Is it me or is that song in your head too?

I hate when you hear a quote or something and then it just HITS you like a ton of bricks. And the sure impact of the comment has you thinking about a million different things now.

As I was watching TV the other night--Samantha Who? to be exact--the comment was made which stated "If you have to answer that you're "just friends" it probably means there is more than just friends to begin with."

I don't know why this comment just puzzles me. I guess because I have had several guy friends and guys who I wanted to be more than just friends with that this question has been asked of. But really that's my only thoughts about it. Is it a true statement?? Or is it just a good line from a good tv show?? I don't know.

I also wonder that why whenever my boss is in town I end up paying for dinner. He makes 3 times as much as I do.

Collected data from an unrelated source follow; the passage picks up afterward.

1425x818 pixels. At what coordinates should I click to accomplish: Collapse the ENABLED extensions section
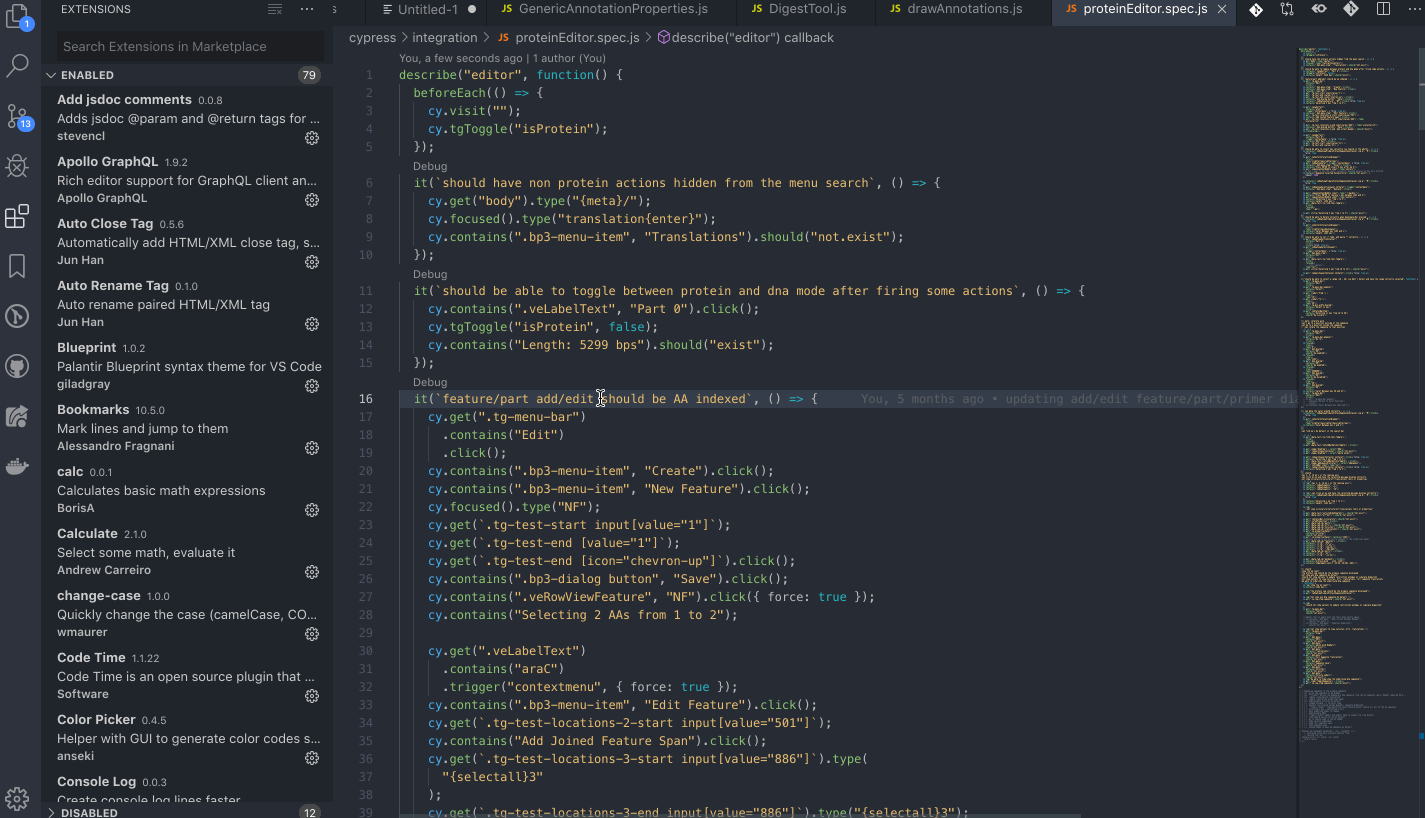point(51,74)
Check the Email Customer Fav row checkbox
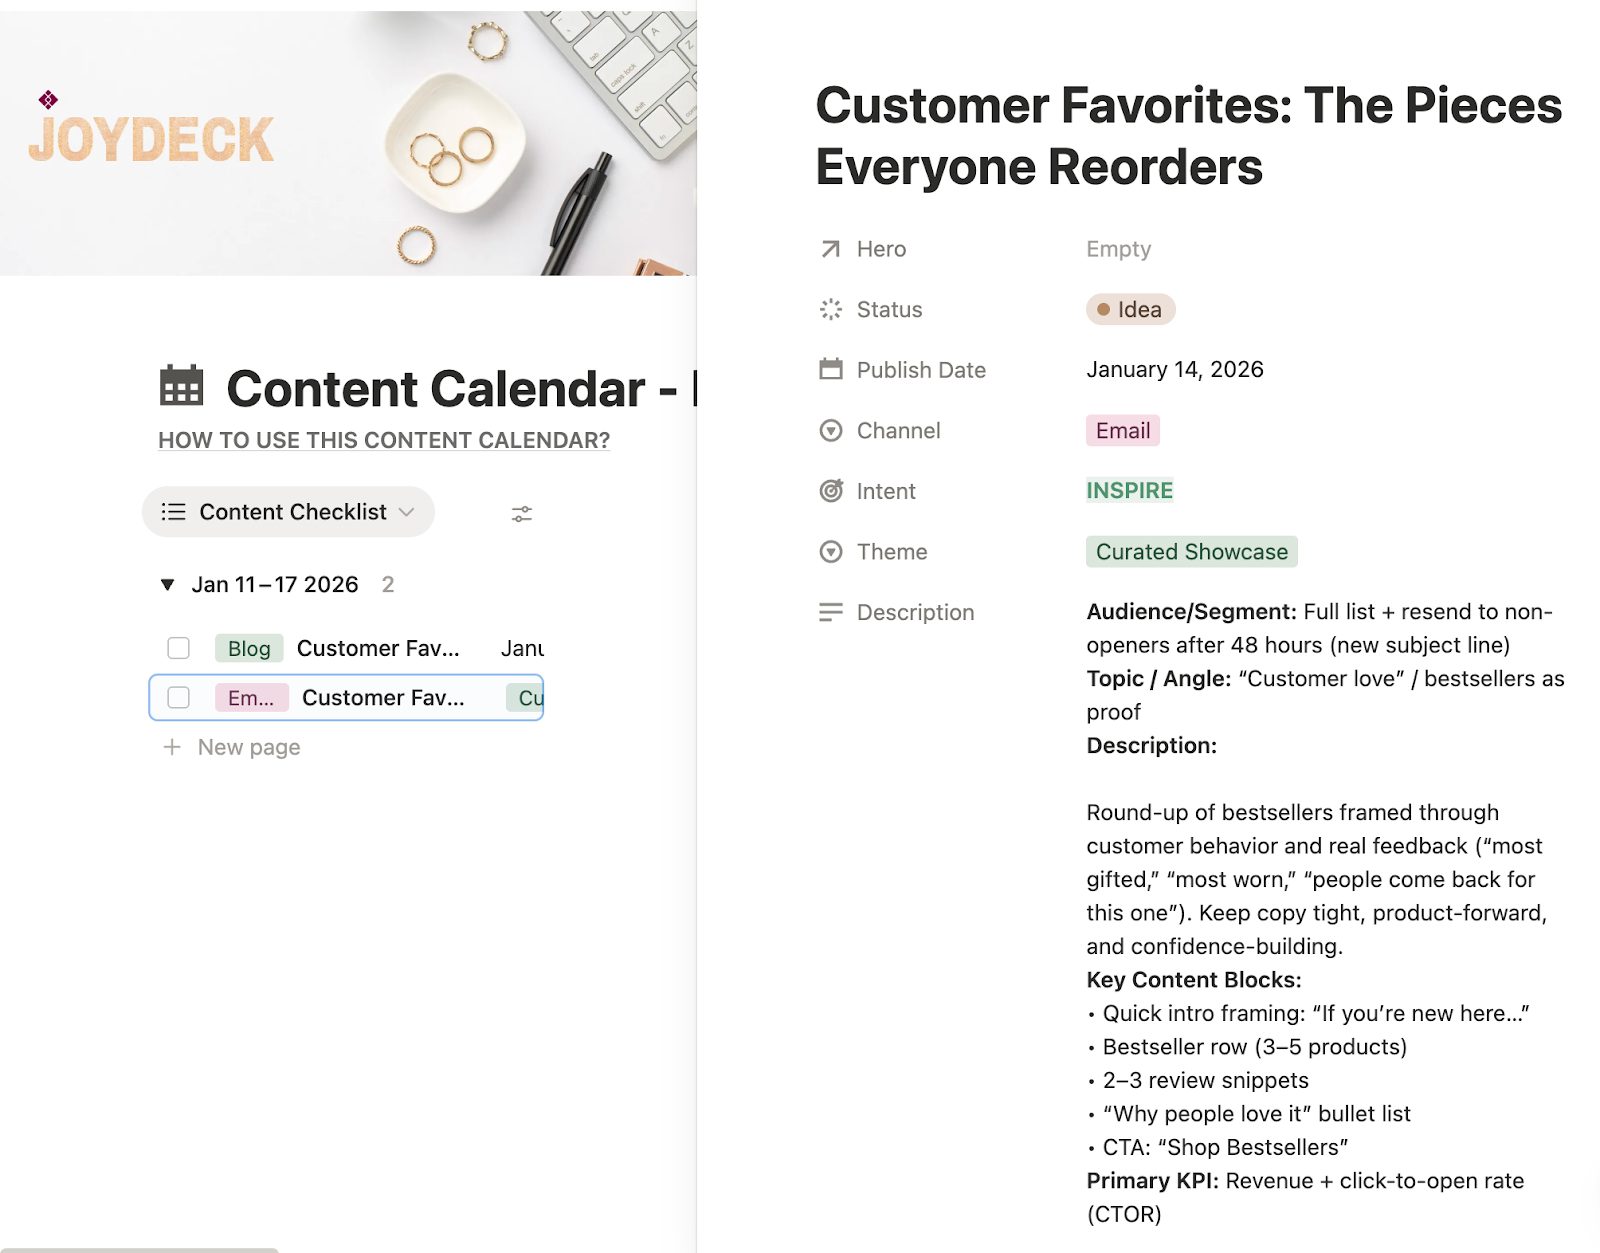The width and height of the screenshot is (1600, 1253). (x=179, y=697)
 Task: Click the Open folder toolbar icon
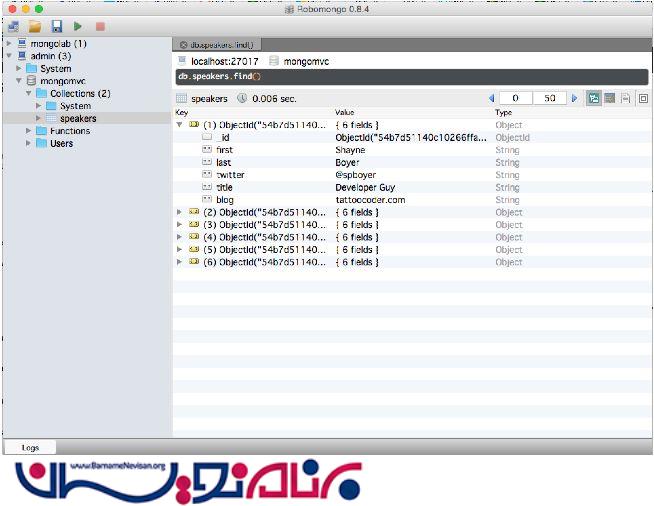coord(35,26)
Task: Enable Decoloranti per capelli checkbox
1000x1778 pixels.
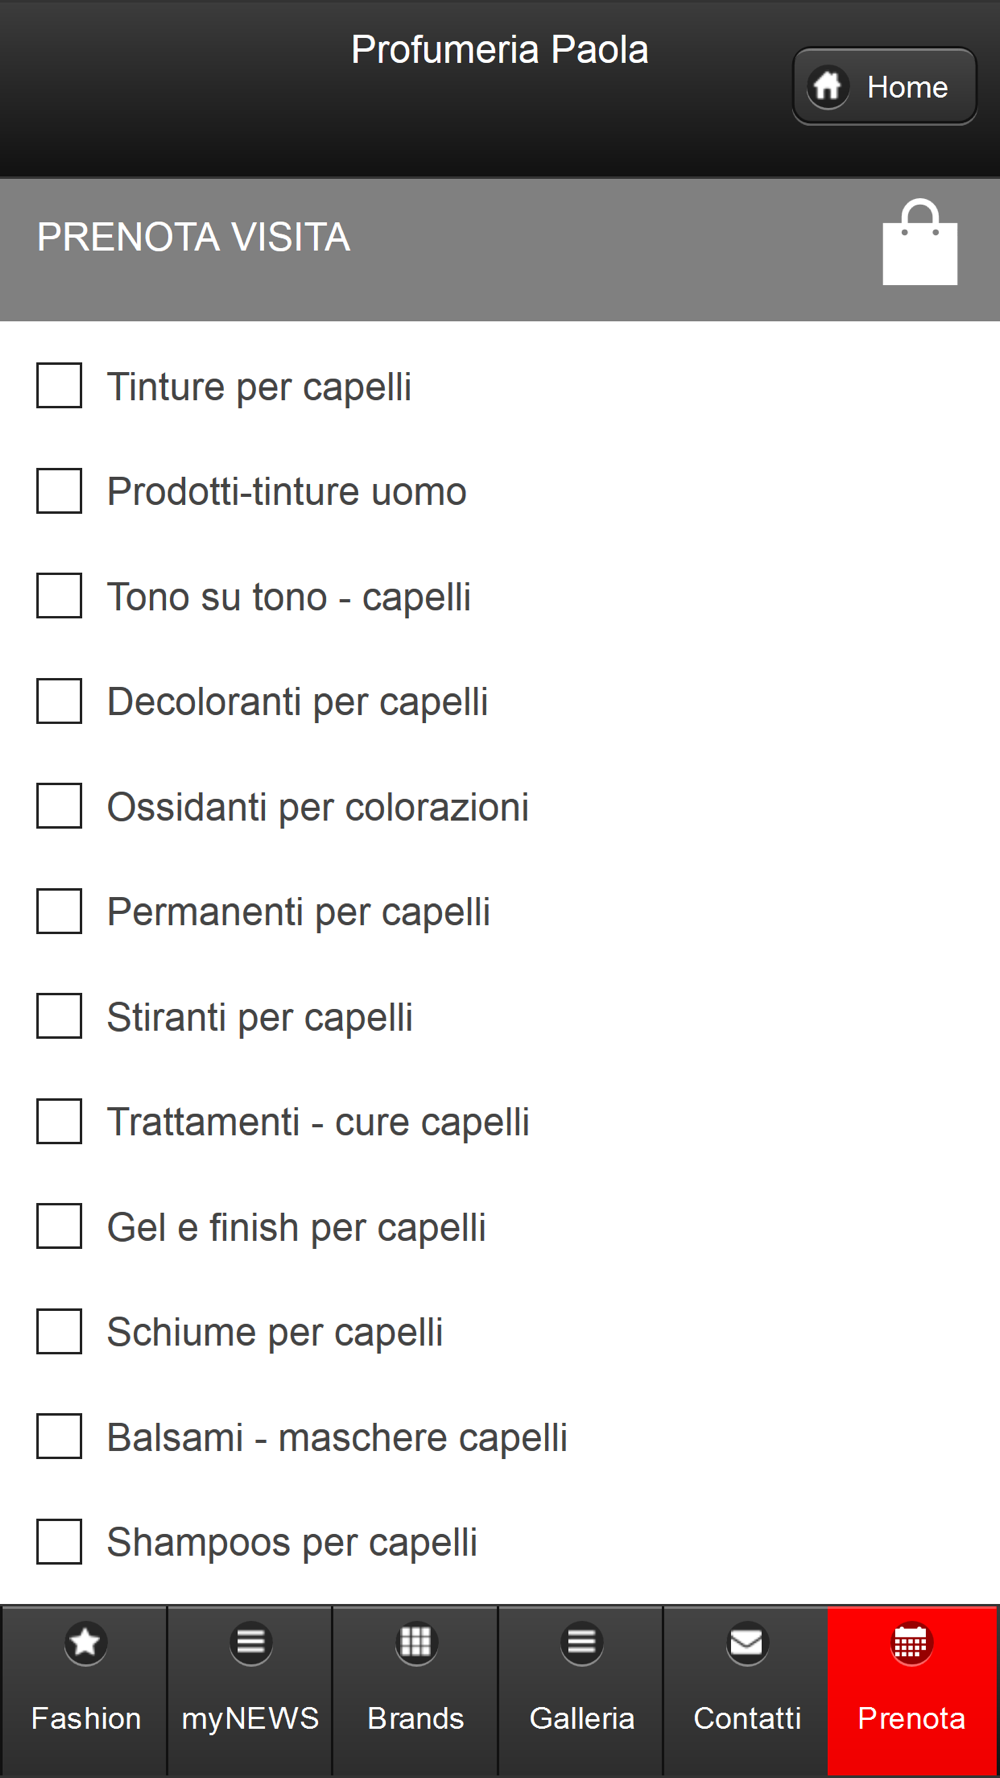Action: click(59, 701)
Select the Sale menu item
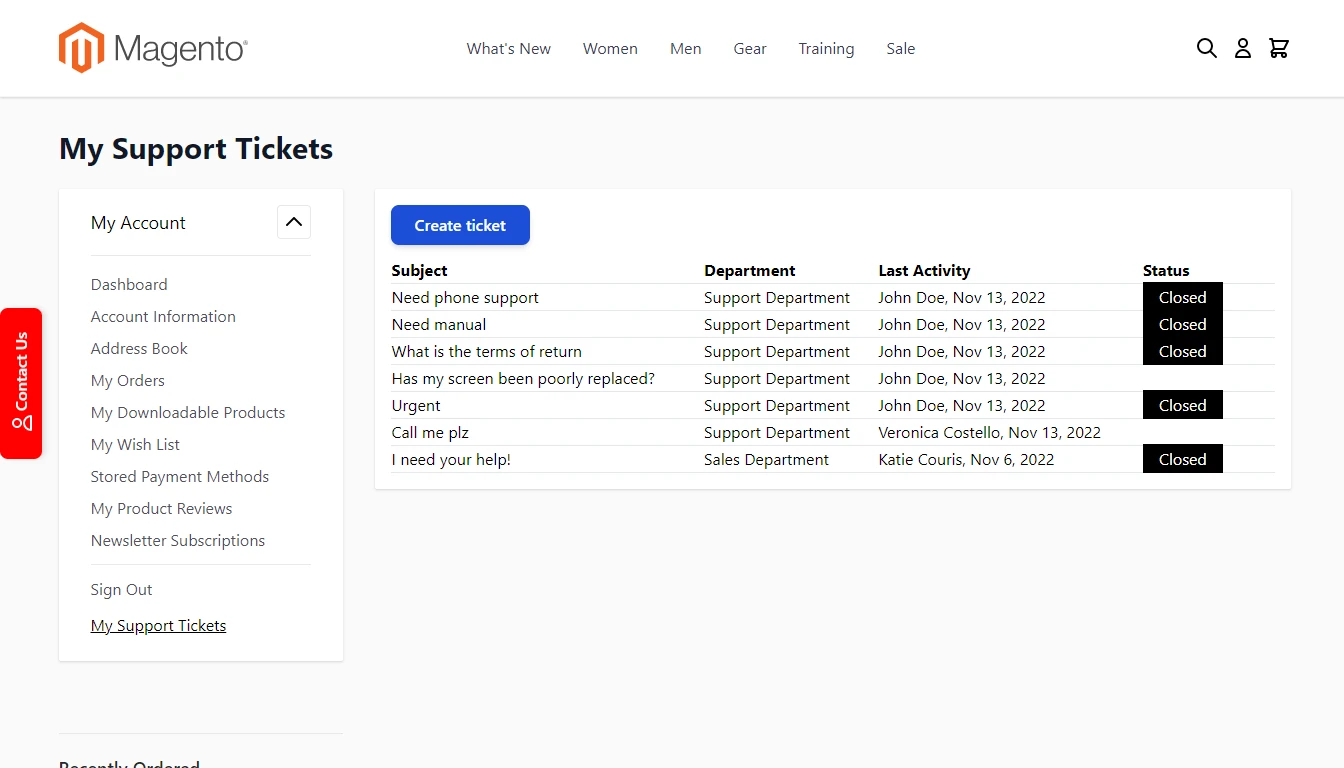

I do get to expense it, but last night our tab was $108 and well in my book, that's a lot of money and I had to pay for it and wait a week to get reimbursed. I really don't make that much money.

My boss also told me last night that I could probably just come and go as I please as long as I get things done either at home or in the office. But I know that if I just came and went as I pleased, so would my employees who aren't even good about getting things done like they should when they ARE in the office.

One of my employees is being completely bitchy to me today too. And has been a lot with me lately. And you know the funny thing?? This is the first time she's been here this week. Monday she was supposed to have a half day but her boyfriend reset the alarm when he woke up because he thought she had the day off. So she calls me at 9:30 when she woke up (Mind you I called her at 8:30) and told me what happened. We had Tuesday off for Veteran's Day (Thank you Veterans, and my dad, grandpa, uncles, etc that fought for our country and our freedoms) and then yesterday she took a sick day again. She has a lot of migraines (at least once or twice a month), and she can't come in or something like that. And I am nice and just let her make up her time and not even that weekend. Sometimes she makes up the time like months later. So really, being bitchy to me is not the way to go.

I had some other things in my head. . .but can't think of them at the moment.